____ PROVIDED INFORMATION
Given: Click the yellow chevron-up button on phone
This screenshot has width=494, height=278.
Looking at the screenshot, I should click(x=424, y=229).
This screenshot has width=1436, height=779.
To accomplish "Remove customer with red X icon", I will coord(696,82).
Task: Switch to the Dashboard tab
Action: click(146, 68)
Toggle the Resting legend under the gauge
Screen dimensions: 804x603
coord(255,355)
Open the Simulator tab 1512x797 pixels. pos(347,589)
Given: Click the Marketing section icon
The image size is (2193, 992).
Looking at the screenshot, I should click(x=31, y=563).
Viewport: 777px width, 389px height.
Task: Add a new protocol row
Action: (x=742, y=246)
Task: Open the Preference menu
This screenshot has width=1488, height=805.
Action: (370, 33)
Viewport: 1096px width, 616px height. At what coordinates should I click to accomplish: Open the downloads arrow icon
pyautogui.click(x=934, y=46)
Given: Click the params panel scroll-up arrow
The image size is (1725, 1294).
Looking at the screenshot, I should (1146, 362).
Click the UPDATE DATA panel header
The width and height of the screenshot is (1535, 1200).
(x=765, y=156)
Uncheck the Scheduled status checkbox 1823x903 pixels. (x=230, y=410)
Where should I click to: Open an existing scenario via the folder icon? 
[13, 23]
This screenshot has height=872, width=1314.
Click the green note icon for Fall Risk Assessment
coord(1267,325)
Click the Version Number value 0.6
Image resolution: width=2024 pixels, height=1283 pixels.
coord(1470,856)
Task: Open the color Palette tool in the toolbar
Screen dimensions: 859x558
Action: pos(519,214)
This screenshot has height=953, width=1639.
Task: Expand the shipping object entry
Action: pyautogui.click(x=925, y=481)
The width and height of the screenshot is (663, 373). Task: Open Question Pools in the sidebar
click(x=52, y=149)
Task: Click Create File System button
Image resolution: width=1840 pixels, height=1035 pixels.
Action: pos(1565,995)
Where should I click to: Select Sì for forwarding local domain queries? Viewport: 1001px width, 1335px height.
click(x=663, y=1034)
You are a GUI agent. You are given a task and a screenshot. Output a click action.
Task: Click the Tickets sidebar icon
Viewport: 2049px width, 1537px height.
________
§ **WHAT TO WORK ON**: Set down verbatim only the lines between the start of the data above and the line with "Click the Version Number value 0.6", both boundaries included.

§ **WRITTEN REPLY**:
Given: Click the yellow chevron-up button on phone
This screenshot has width=494, height=278.
Looking at the screenshot, I should click(x=424, y=229).
This screenshot has width=1436, height=779.
To accomplish "Remove customer with red X icon", I will coord(696,82).
Task: Switch to the Dashboard tab
Action: click(146, 68)
Toggle the Resting legend under the gauge
Screen dimensions: 804x603
coord(255,355)
Open the Simulator tab 1512x797 pixels. pos(347,589)
Given: Click the Marketing section icon
The image size is (2193, 992).
Looking at the screenshot, I should click(x=31, y=563).
Viewport: 777px width, 389px height.
Task: Add a new protocol row
Action: (x=742, y=246)
Task: Open the Preference menu
This screenshot has width=1488, height=805.
Action: (370, 33)
Viewport: 1096px width, 616px height. At what coordinates should I click to accomplish: Open the downloads arrow icon
pyautogui.click(x=934, y=46)
Given: Click the params panel scroll-up arrow
The image size is (1725, 1294).
Looking at the screenshot, I should (1146, 362).
Click the UPDATE DATA panel header
The width and height of the screenshot is (1535, 1200).
(x=765, y=156)
Uncheck the Scheduled status checkbox 1823x903 pixels. (x=230, y=410)
Where should I click to: Open an existing scenario via the folder icon? 
[13, 23]
This screenshot has height=872, width=1314.
Click the green note icon for Fall Risk Assessment
coord(1267,325)
Click the Version Number value 0.6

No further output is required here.